WORK ITEM
For each numbered statement, answer yes or no according to the excerpt about United Airlines and consumer purchasing polls, and quote exactly the words in the text that settle it. 1. In the April 12 poll, 70 percent of respondents favored the American Airlines ticket when both fares cost the same. 2. The Nov. 7 survey polled 1,975 U.S. adults. 3. United's purchase numbers began to level out in June.

PAGE EXCERPT
=-=-=-=-=

Morning Consult Brand Intelligence showed the percent of people who said they’d purchase from United dropped from 33 percent the day of the incident to a low of 19 percent over two months, but the airline’s numbers started to level out in June and have hovered around one-third for the remainder of the year.
As far as purchasing behavior, consumers said they were less likely to buy from United for about two months, according to Morning Consult Brand Intelligence.
A separate Morning Consult poll, which put a hypothetical price tag on flights, suggests that, scandals aside, consumers think more with their wallets than their hearts.
According to the April 12 poll of 1,975 U.S. adults, at the height of the scandal, people were more than twice as likely to purchase an American Airlines flight ticket (70 percent) over a United flight ticket (30 percent) when the airfares were the same price.
But when the price of the American flight jumped $66, attitudes flipped. Most respondents were more likely to purchase a ticket for the cheaper United flight (60 percent) than the more expensive non-United flight (40 percent).
And a poll of 3,292 Americans months later shows the United scandal basically flew out of people’s minds. In the survey from Nov. 7, consumers were about as likely to purchase a ticket for the American flight as the United flight (52 percent versus 48 percent, just above the poll’s 2 percentage point margin of error).
When the American flight jumped in price, 86 percent of adults were more likely to choose the cheaper United flight.
“People book on price and schedule,” Kaplan said — and they don’t necessarily believe what happened to Dao would happen to them.

=-=-=-=-=

SUPPLIED ENTRIES
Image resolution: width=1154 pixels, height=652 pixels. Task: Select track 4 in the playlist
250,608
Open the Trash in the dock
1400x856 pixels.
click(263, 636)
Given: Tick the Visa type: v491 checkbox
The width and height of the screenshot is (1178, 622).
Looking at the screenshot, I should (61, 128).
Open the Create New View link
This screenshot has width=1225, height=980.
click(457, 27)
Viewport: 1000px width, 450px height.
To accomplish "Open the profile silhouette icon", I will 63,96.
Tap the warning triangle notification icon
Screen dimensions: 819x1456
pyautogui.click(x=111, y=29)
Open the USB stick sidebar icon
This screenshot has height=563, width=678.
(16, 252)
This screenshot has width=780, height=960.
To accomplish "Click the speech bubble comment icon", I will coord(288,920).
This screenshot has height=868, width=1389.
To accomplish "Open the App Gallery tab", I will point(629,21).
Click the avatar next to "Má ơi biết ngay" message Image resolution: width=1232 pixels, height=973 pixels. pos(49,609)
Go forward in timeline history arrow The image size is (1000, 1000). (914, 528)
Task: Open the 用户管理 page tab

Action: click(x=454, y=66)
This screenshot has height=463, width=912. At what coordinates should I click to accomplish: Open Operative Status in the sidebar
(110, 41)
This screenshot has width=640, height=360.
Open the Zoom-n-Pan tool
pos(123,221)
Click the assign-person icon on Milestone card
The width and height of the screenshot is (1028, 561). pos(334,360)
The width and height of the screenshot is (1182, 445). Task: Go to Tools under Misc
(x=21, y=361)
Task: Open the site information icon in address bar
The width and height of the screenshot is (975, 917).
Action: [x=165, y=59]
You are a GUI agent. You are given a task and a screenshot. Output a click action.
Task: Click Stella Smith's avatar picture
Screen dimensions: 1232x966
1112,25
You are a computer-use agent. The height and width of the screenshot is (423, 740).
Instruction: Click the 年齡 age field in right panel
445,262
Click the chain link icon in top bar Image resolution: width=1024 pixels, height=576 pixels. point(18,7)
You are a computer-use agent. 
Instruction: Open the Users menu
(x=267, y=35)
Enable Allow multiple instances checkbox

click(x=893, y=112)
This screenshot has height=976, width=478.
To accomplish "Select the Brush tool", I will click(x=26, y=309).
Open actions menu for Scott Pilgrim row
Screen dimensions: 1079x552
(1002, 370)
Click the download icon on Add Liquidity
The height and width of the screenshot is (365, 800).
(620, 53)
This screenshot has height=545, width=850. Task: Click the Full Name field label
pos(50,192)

=-=-=-=-=

REPLY
1. Yes: "people were more than twice as likely to purchase an American Airlines flight ticket (70 percent) over a United flight ticket (30 percent) when the airfares were the same price."
2. No: "a poll of 3,292 Americans months later"
3. Yes: "the airline’s numbers started to level out in June"